**BRIEF**
Please retype the entries below word for word, passing over every picture.

**ENTRIES SHOWN**

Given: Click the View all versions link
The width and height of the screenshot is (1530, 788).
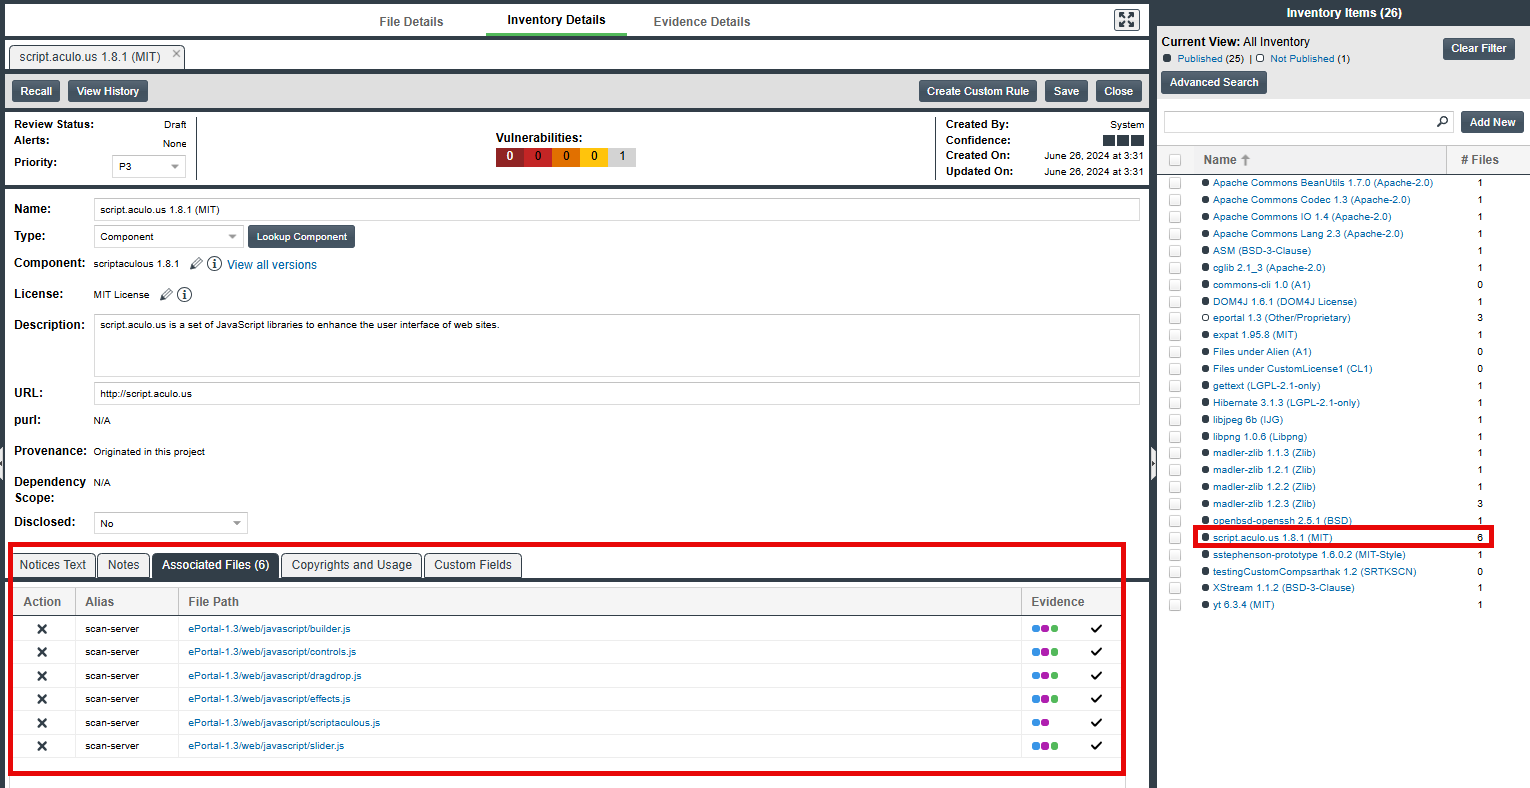Looking at the screenshot, I should click(x=272, y=265).
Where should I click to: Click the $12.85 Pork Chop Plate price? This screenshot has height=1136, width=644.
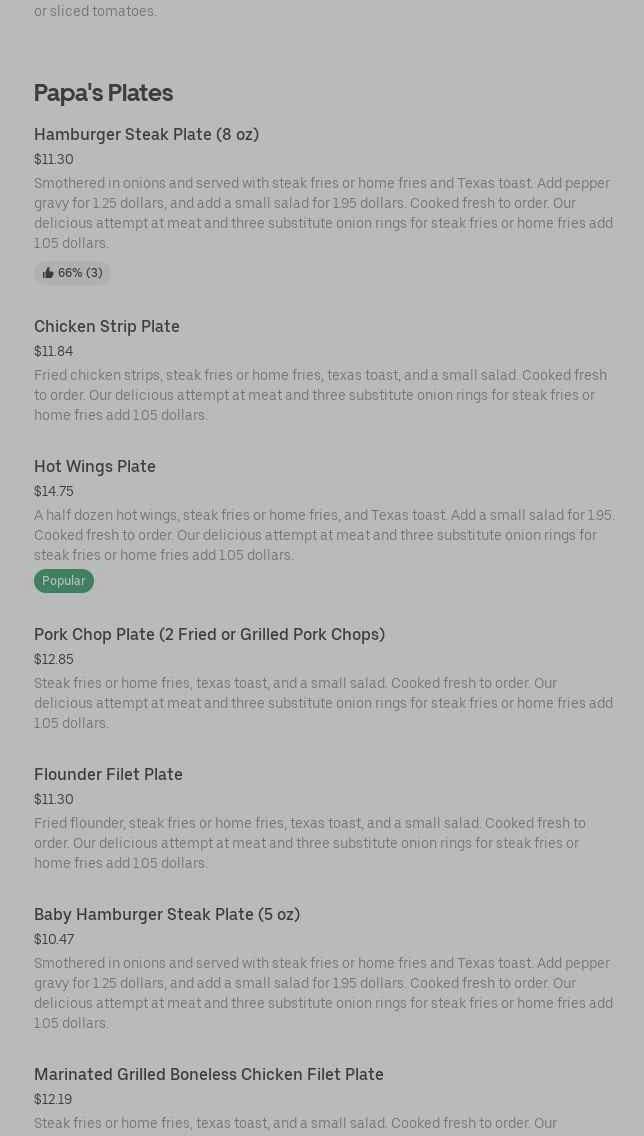pos(54,659)
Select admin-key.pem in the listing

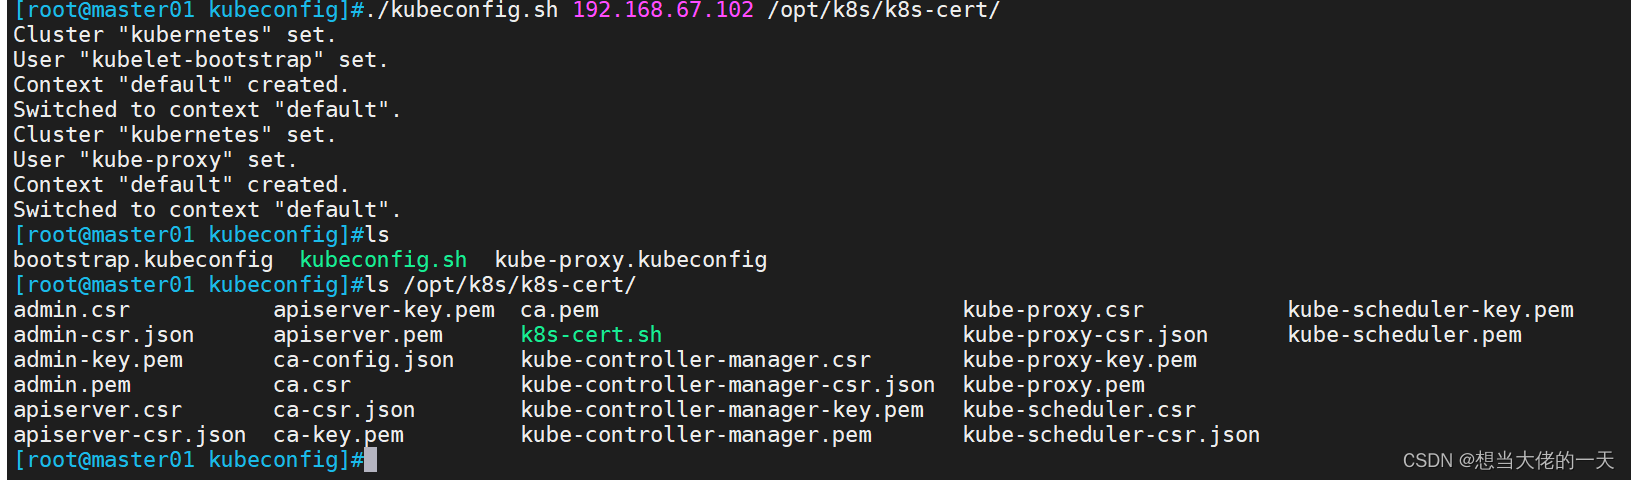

**TASK ANSWER**
Given: Click the View all versions link
The width and height of the screenshot is (1530, 788).
Looking at the screenshot, I should click(x=272, y=265).
Where should I click to: Click the $12.85 Pork Chop Plate price? This screenshot has height=1136, width=644.
pos(54,659)
Select admin-key.pem in the listing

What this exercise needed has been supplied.